MuSe-Toolbox: The Multimodal Sentiment Analysis Continuous Annotation Fusion and Discrete Class Transformation Toolbox
This is an incremental contribution for researchers in multimodal sentiment analysis, offering a toolkit to standardize and transform emotion annotations.
The paper tackles the problem of creating continuous and discrete emotion gold standards for multimodal sentiment analysis by introducing the MuSe-Toolbox, a Python-based toolkit that unifies fusion methods and proposes the novel Rater Aligned Annotation Weighting (RAAW) method, with experimental results showing it provides promising class formations that can be better predicted than hard-coded boundaries with minimal human intervention.
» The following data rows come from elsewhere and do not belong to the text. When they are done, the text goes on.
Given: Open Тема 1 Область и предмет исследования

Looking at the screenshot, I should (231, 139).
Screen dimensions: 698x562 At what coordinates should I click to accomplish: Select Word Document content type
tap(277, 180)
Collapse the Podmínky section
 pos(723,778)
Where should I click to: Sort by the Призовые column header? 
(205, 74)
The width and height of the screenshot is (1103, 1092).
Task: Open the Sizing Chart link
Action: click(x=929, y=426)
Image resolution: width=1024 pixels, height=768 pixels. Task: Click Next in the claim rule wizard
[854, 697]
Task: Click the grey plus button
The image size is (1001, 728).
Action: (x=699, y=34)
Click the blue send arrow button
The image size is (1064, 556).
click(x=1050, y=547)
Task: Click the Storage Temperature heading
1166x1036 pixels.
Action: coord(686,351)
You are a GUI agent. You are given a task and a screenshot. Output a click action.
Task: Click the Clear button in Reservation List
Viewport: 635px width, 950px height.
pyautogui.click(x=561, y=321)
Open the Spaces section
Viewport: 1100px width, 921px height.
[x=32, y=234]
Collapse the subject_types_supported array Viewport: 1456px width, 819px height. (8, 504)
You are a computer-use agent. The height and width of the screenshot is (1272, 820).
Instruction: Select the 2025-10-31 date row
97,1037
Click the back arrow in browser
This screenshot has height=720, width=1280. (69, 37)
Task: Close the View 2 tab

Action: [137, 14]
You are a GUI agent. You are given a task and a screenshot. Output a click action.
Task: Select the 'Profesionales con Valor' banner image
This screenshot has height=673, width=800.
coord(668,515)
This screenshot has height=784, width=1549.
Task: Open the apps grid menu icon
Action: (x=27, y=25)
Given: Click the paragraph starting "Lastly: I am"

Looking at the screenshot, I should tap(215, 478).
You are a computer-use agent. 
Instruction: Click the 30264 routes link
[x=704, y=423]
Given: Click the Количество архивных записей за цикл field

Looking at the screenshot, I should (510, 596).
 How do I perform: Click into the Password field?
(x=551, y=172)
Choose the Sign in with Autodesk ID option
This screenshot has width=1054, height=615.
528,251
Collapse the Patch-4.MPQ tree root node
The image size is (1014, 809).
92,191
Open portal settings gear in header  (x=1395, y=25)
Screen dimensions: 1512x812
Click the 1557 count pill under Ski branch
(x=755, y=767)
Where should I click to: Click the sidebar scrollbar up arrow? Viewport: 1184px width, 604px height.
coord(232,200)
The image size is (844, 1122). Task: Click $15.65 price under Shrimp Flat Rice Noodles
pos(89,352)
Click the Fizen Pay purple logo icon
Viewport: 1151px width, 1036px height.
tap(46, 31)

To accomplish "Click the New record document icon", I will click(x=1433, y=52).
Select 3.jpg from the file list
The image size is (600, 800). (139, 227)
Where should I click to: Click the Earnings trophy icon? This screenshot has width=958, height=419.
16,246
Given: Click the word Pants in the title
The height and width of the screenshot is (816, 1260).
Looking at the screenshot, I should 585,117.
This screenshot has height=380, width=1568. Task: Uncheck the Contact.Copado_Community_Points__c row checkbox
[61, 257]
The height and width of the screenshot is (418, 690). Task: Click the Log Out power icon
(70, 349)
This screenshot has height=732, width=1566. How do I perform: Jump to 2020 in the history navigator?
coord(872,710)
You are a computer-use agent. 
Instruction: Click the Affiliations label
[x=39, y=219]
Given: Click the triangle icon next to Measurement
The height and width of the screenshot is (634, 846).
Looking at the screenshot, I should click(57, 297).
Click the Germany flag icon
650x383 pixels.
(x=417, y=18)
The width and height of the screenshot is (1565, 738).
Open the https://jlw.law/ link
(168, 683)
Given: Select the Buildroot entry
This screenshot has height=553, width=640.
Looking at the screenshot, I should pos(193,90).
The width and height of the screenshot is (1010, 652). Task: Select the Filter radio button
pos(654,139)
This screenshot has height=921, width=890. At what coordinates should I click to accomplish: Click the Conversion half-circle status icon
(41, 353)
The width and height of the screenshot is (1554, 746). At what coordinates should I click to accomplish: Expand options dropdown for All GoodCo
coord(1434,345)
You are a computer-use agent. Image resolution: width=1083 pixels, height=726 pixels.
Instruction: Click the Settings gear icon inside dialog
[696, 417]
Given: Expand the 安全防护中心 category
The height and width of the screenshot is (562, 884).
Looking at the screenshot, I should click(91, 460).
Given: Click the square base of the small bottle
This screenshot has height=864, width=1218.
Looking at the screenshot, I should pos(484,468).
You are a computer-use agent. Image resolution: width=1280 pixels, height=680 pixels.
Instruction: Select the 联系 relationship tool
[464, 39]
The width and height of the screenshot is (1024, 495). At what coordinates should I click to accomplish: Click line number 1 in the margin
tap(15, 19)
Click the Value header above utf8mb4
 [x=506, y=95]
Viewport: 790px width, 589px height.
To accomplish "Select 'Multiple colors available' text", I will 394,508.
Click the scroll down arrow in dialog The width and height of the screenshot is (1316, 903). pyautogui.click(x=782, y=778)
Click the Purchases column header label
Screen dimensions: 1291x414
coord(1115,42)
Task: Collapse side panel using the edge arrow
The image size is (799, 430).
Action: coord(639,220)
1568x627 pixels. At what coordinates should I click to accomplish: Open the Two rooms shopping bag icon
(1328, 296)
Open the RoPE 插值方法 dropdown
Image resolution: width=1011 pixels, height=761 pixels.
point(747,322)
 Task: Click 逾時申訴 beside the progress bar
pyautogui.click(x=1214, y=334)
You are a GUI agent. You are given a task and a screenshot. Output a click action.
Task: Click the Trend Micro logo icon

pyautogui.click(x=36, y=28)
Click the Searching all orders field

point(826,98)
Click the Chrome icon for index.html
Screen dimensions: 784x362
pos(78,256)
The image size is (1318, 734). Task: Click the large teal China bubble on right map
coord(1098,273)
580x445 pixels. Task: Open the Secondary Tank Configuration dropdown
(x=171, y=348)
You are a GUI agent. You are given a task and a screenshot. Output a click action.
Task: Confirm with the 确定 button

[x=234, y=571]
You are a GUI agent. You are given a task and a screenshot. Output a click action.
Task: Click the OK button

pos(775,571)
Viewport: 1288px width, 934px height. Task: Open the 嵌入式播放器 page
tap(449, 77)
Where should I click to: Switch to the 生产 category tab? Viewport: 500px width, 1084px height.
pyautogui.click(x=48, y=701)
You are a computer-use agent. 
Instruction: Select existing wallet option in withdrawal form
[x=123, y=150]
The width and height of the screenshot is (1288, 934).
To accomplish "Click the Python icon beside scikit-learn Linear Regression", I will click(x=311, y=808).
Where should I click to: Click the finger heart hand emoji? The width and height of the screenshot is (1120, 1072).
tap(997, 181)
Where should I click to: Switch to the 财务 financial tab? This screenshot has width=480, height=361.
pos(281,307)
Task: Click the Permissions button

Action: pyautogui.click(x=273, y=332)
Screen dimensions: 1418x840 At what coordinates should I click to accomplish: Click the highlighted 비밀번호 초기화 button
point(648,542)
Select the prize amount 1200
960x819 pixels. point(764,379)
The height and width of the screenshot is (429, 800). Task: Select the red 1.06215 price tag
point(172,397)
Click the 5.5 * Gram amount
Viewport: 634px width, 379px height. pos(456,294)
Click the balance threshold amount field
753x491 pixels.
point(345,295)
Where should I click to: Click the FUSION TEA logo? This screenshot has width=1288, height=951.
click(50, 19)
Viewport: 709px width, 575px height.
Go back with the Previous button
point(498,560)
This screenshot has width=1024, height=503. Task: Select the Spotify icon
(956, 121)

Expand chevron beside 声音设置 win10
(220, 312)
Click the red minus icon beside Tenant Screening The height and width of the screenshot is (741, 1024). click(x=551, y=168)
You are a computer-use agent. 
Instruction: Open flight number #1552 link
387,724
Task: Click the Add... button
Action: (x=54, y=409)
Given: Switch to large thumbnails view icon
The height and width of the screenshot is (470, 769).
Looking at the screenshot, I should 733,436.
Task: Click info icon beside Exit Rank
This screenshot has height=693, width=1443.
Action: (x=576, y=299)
We introduce the MuSe-Toolbox - a Python-based open-source toolkit for creating a variety of continuous and discrete emotion gold standards. In a single framework, we unify a wide range of fusion methods and propose the novel Rater Aligned Annotation Weighting (RAAW), which aligns the annotations in a translation-invariant way before weighting and fusing them based on the inter-rater agreements between the annotations. Furthermore, discrete categories tend to be easier for humans to interpret than continuous signals. With this in mind, the MuSe-Toolbox provides the functionality to run exhaustive searches for meaningful class clusters in the continuous gold standards. To our knowledge, this is the first toolkit that provides a wide selection of state-of-the-art emotional gold standard methods and their transformation to discrete classes. Experimental results indicate that MuSe-Toolbox can provide promising and novel class formations which can be better predicted than hard-coded classes boundaries with minimal human intervention. The implementation (1) is out-of-the-box available with all dependencies using a Docker container (2).